++++ Dataset extract
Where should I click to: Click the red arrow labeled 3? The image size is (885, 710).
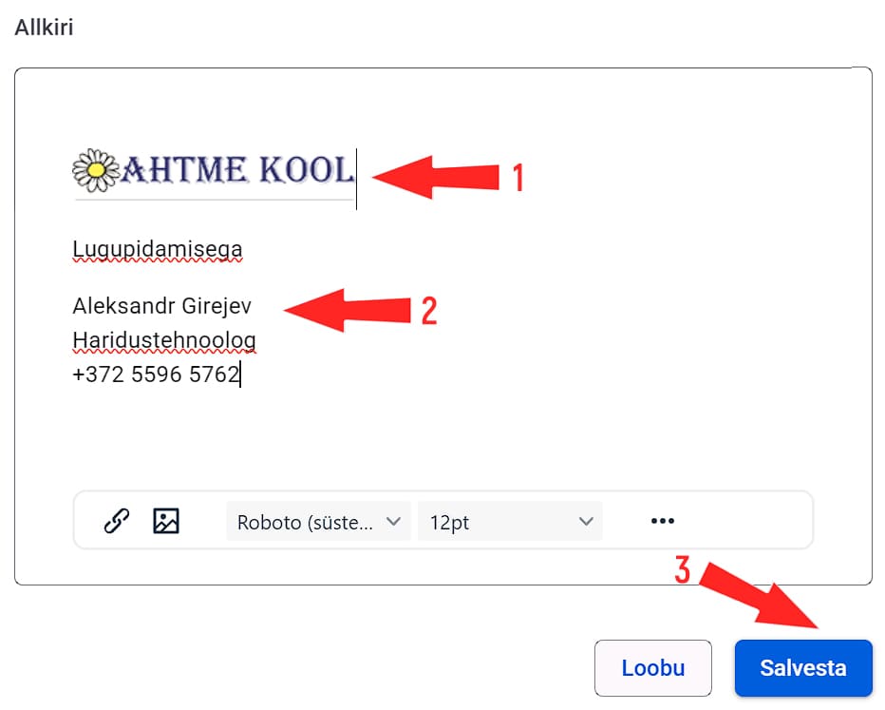pos(764,597)
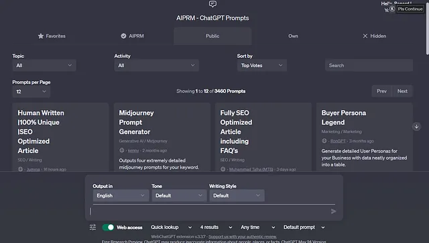Open the Sort by Top Votes dropdown
Viewport: 429px width, 243px height.
pyautogui.click(x=262, y=65)
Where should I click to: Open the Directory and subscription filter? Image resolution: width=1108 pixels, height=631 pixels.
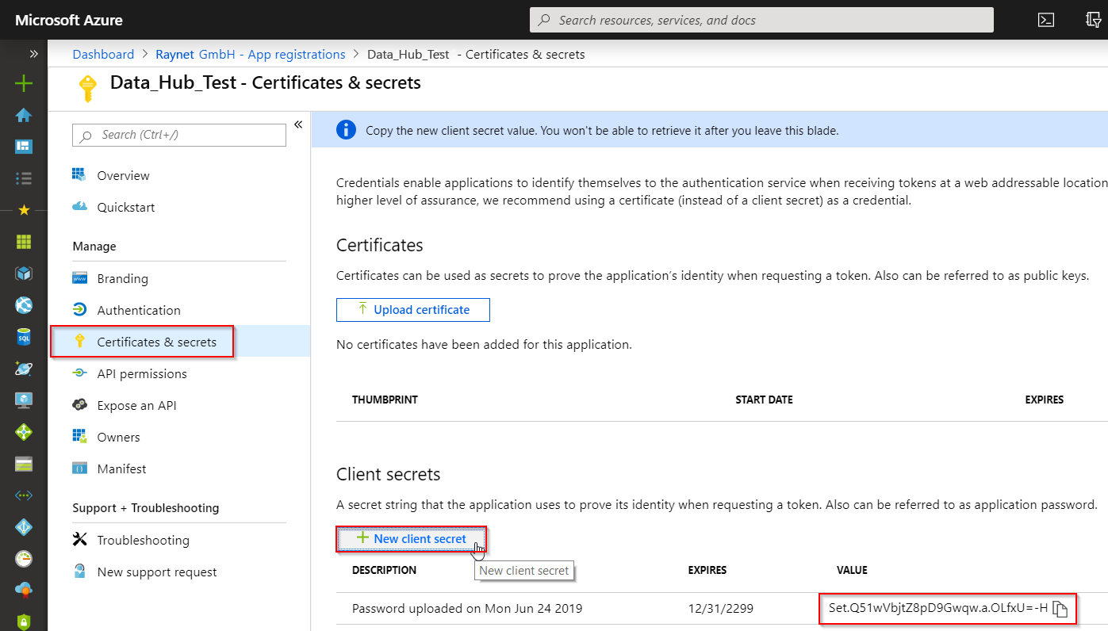1095,20
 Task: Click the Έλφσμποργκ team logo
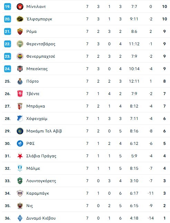coord(20,19)
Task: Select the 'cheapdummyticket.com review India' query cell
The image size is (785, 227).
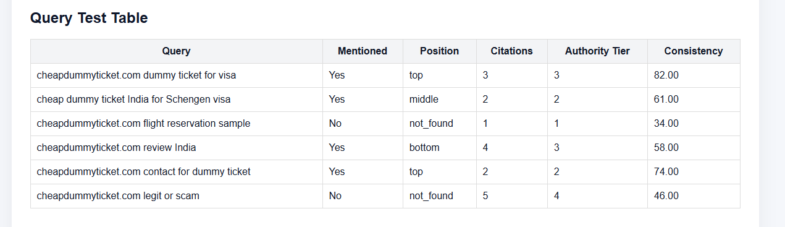Action: (x=177, y=148)
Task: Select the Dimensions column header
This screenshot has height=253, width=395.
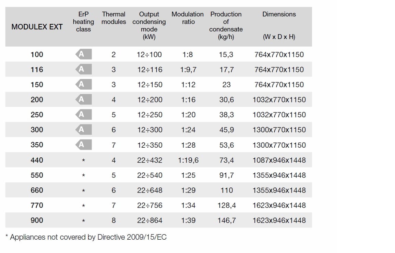Action: (x=279, y=14)
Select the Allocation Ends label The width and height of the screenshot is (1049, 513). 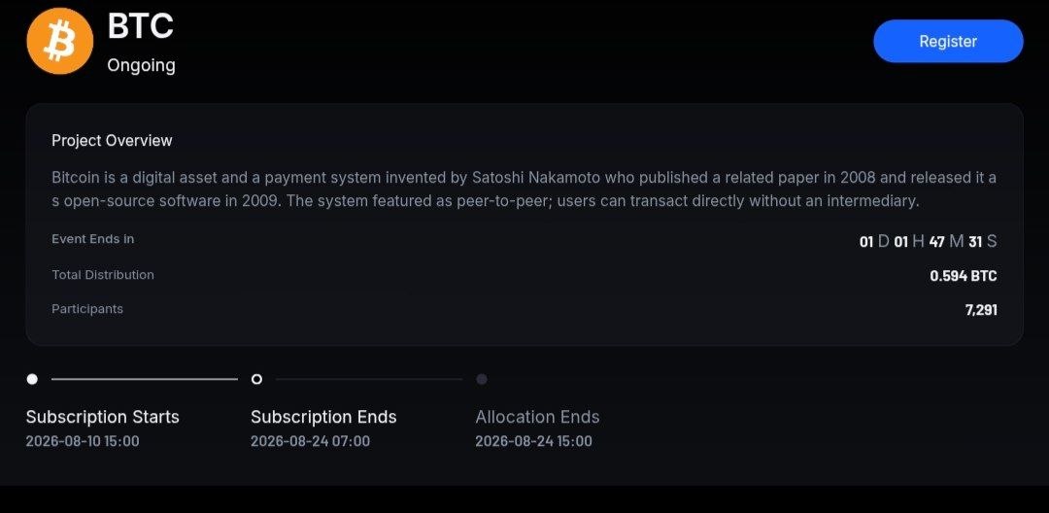537,417
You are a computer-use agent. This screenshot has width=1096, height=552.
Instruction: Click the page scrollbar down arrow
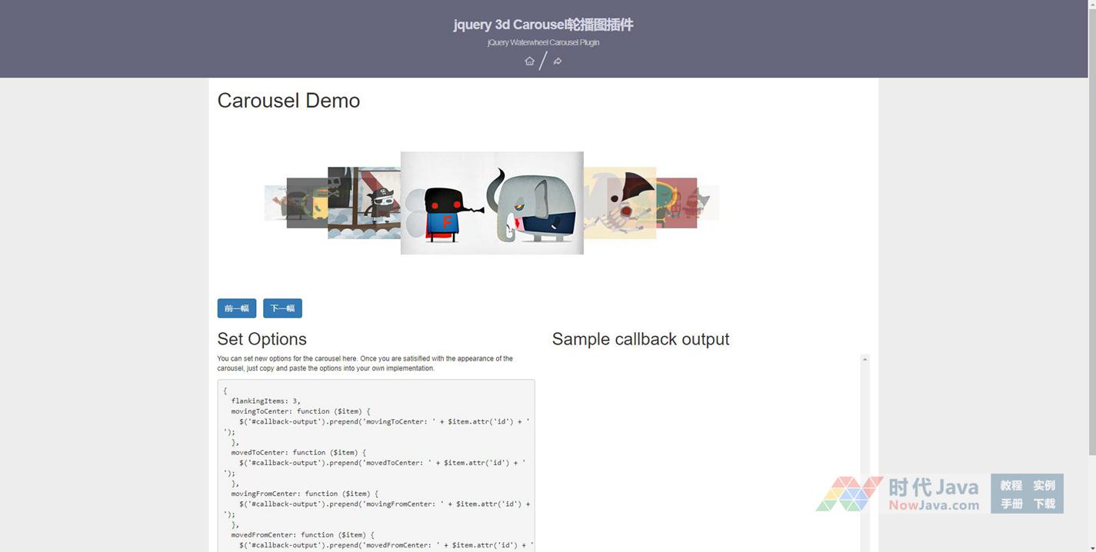(1091, 547)
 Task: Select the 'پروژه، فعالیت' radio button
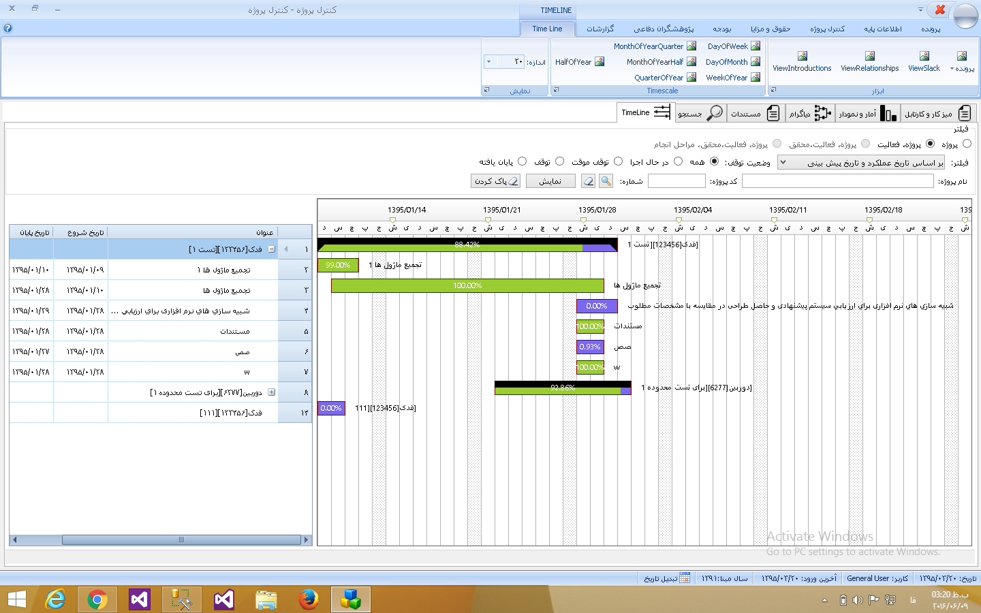[930, 144]
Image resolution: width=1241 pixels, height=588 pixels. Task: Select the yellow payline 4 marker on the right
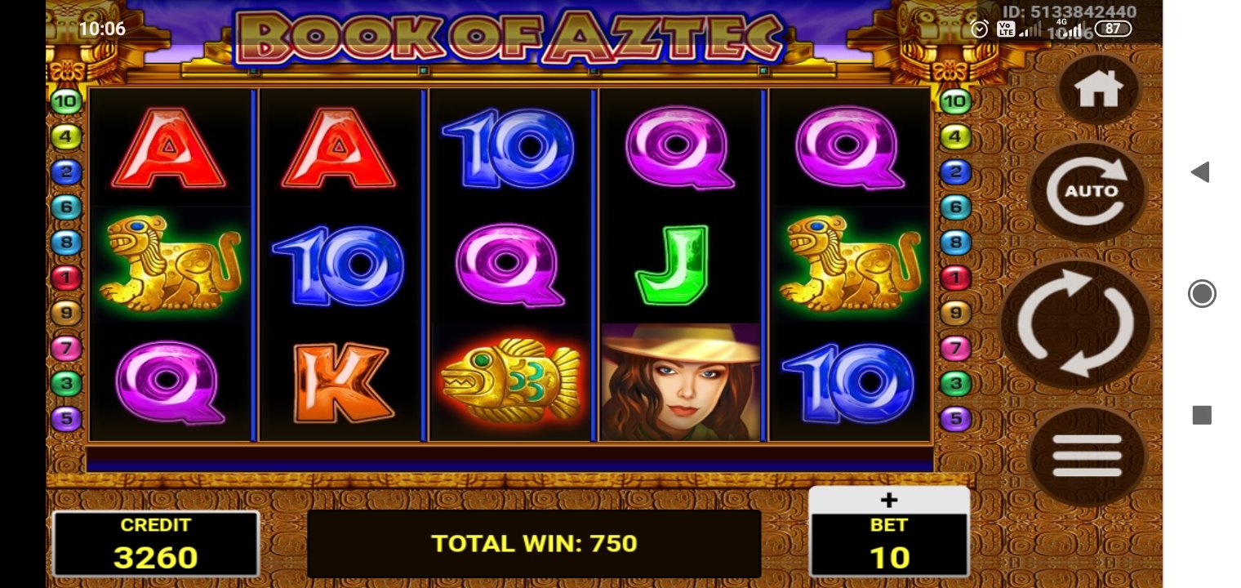pyautogui.click(x=955, y=137)
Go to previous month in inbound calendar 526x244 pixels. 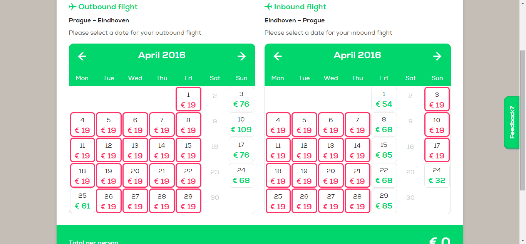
++++++++
→ Your objective: Working from the records above, reproduce exactly the lines from the one with "You are a computer-use" through the last line, without the pictures.

→ Task answer:
You are a computer-use agent. This screenshot has width=1096, height=552.
Instruction: Click the page scrollbar down arrow
(1091, 547)
 Task: Select the 'پروژه، فعالیت' radio button
[930, 144]
Image resolution: width=1241 pixels, height=588 pixels. Task: Select the yellow payline 4 marker on the right
pyautogui.click(x=955, y=137)
Go to previous month in inbound calendar 526x244 pixels. 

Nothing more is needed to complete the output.